Don't let yourself lose me.
Nearby is the country they call life.
You will know it by its seriousness.
Give me your hand.

-Ranier Maria Rilke (1875 - 1926)

December 20, 2006

Togetherness

Just one more reason to love Bones:

Booth: Well, nothing brings people together like a Christmas lung fungus.

I *have* to get a DVR before the new season starts in January.

December 05, 2006

Repeal Day

December 5th is Repeal Day, the day on which we celebrate the repeal of prohibition.

Now that's a holiday I can get behind!

Mongo and I started the celebration early last night by breaking into a particularly delcious bottle of Jameson's:

He: Scotch, or wine?
Me: Scotch, please.
He: rummages around and produces a bottle of Jameson's Hmm, how about Irish whiskey?
Me: Somehow I'll choke it down.
He: Don't worry, it's old enough to vote.

November 25, 2006

8 Miles? Easy!

And now for some happy news: I have fabulous new running shoes! Many thanks to Teece & Tag for the early Christmas present.

I cannot stress enough how important it is to go to a professional running store (Teece & I went to Run With Us in Pasadena) if you're buying shoes for something like a marathon. Since I'd been fit for my shoes at the beginning of this process, I took them in for comparison; I figured I'd just be able to get another pair of the same shoe and be on my way. The salesman looked them over for about ten seconds before:

He: You're having more problems with your left foot than your right, aren't you?
Me: Yeah, actually.
He: Your left knee is bothering you though, isn't it? It's weaker than your right?
Me: Yes, it has been since I hurt it when I was 14.
He: How's your left hip?
Me: Not good.
He: Yeah, we can fix that. You pronate severly when you run. These shoes you've been running in are for moderate pronation, but you need more support - you need a shoe with motion control. Do you like these, other than the blister they're probably giving you on the inside of your left arch?
Me: Yes, I *thought* they were comfortable...
So he brought out another pair of Asics in the same series as my old shoes, just with more motion control and a wider toe box. He also taught me a fancy way to lace my shoes that would provide more support through the heel without bruising the front of my ankle (as tightly laced shoes are prone to do after 10 miles or so).

Who knew running could be so comfortable?
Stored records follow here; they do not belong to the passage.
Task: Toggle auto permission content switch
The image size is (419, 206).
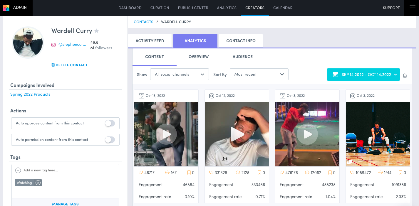Action: (x=110, y=140)
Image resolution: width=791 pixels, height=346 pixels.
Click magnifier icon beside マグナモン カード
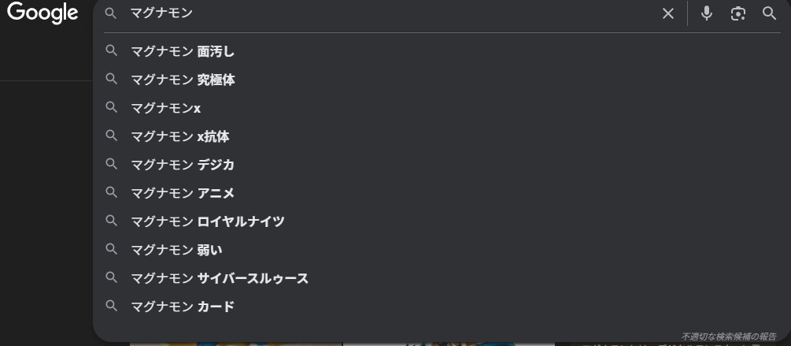coord(112,306)
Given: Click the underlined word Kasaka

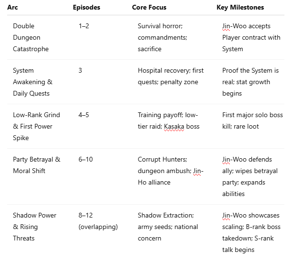Looking at the screenshot, I should (x=174, y=126).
We did 8 miles this morning and I didn't feel any of the pains that usually set in after the first five miles or so. I didn't even get a blister on my big toe! Yes, my feet were sore form the novelty of being properly aligned, and my knees and hips were still tender, but it wasn't the pain that I'd been running through before.
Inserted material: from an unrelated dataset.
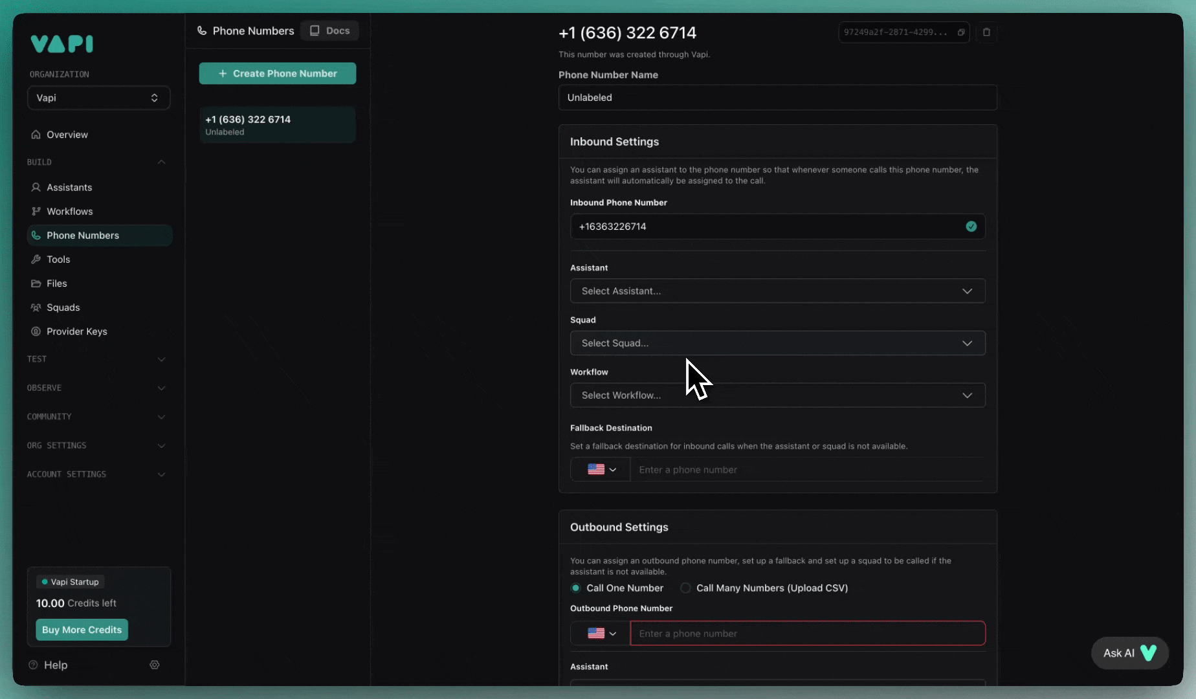1196x699 pixels.
Task: Collapse the BUILD sidebar section
Action: click(161, 162)
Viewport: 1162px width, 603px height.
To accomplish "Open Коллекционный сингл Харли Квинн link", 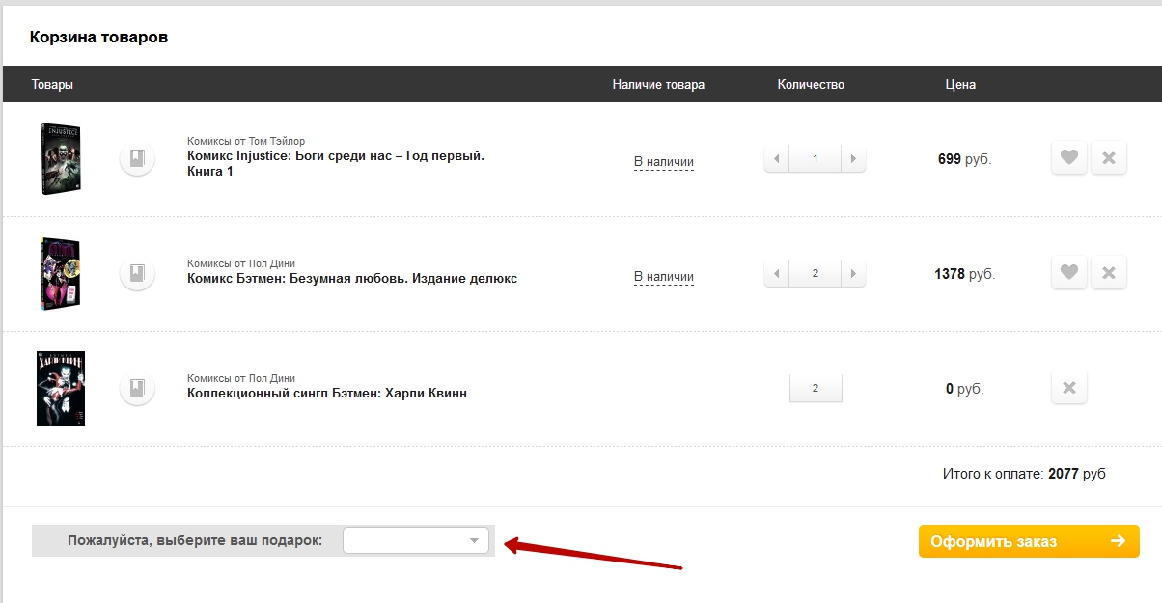I will (326, 393).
I might be able to walk after this marathon after all!

November 24, 2006

Keep Your Friends Close...

Keep your friends close and your enemies closer:

She: Oh, I thought of you in the market the other day. If I ever want to murder you, I saw the perfect weapon in the kosher aisle: a can of poppy seed paste!
Me: Aaaaaaaaaaaack! Noooooooooooooooo!
She: It made me laugh, I must say. I didn't even know there was such a product.
Me: It's my kryptonite
She Always good to know that everyone can find it at Vons.
Me: I'd better start being nicer to people... :-)
She: Starting with me, since I know which aisle it's in.
Me: *bats eyelashes* Have I told you lately that I love you?
She: Mwah! Back at ya. I forgot where the poppyseeds are already.
Me: Yay!
Me: *phew*

November 17, 2006

Overheard

This evening, at the grocery store:

He: Dude, I'm still all greasy from that stupid kleenex.
She: Honey, it was ONE Puffs Plus.
He: Why did you buy the greasy kind anyway?
She: Because I had a cold and my nose was all raw and sore.
He: Well they shouldn't have been next to the bed.
She: Sweetheart, I am a girl. When I buy kleenex they are for my nose.
He: *noncommital grunt*
And then I tried not to hurt myself with the effort of stifling my giggles.
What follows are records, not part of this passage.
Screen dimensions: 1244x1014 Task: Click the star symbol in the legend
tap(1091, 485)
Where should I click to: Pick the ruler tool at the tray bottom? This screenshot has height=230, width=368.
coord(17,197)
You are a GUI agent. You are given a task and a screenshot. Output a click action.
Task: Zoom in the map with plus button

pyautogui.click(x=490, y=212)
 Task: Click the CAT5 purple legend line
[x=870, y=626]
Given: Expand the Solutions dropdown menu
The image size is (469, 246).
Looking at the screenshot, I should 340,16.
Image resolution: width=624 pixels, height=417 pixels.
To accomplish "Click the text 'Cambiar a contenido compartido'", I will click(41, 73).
In other news, I'm running 26 miles tomorrow. Eeek!

October 26, 2006

Troublemakers

Sick Boy had an impromptu party last night so this morning came very early for me. Tex blames that no-good Walker clan:

Me: Who put all the lead weights in the air molecules in my office? Why are they pressing so heavily upon me?
He: That would be Jack Walker and his brothers Black and Red.
Me: Damn those Walker boys. Always causing trouble.